— start of SELECTION —
A Totally Serious History Of Silverton, Colorado

[Editor’s Note: Silverton, Colorado is home to the start and finish of the Hardrock 100. It’s also Dakota Jones’ home for the next few months as he trains for the race.]

On September 13, 1873, American officials met with Chief Ouray of the Ute indians to finalize the largest land cession the Utes had yet given. The Brunot Treaty gave up more than four million acres of the San Juan Mountains, previously held as a Ute reservation, to white settlers. This opened the area to mining and settlement, and thousands of people soon flooded into the area, spurred by reports of fabulous wealth to be found in the mountains. Within a year, 100 people were calling Silverton home.

For generations prior to the Brunot treaty, the Utes had roamed widely across what is now eastern Utah, northern New Mexico and all of Colorado. The introduction of horses by the Spanish in the early part of the seventeenth century allowed them much greater mobility and prosperity. Seasonal hunting trips to the eastern plains for buffalo were far more lucrative on horseback, and the increased food and skins allowed the Utes to group into larger, more cohesive bands. Peaceful with the Spanish and American settlers in the east and south, the Utes even acted as allies in battling more violent tribes like the Apache in New Mexico. Yet, the white influence increased. In 1849, the Utes officially recognized the sovereignty of the United States for the first time. Little was asked of them except to remain within their prescribed territory.
— end of SELECTION —
— start of PROVIDED DATA —
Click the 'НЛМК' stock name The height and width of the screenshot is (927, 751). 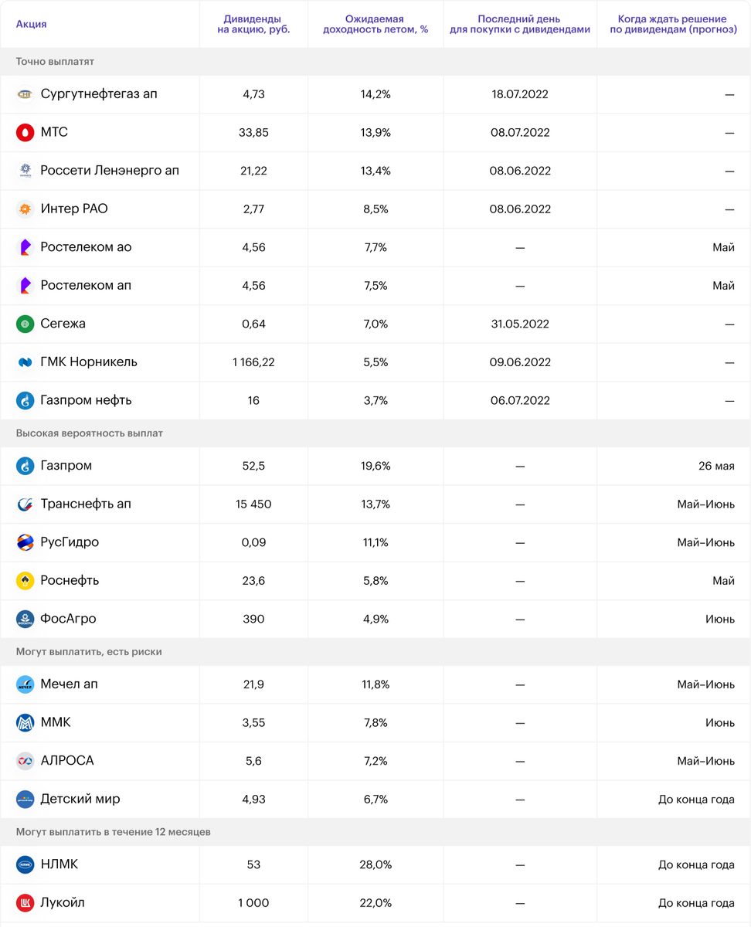[59, 864]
— end of PROVIDED DATA —
WHAT TO WORK ON:
A - Repeat the Silverton history word for word, starting at the words "On September 13, 1873, American" and stopping after "calling Silverton home.".
B - According to the Silverton history, how many acres did the Brunot Treaty give up?

ANSWERS PER TASK:
A -
On September 13, 1873, American officials met with Chief Ouray of the Ute indians to finalize the largest land cession the Utes had yet given. The Brunot Treaty gave up more than four million acres of the San Juan Mountains, previously held as a Ute reservation, to white settlers. This opened the area to mining and settlement, and thousands of people soon flooded into the area, spurred by reports of fabulous wealth to be found in the mountains. Within a year, 100 people were calling Silverton home.

B - More than four million acres of the San Juan Mountains.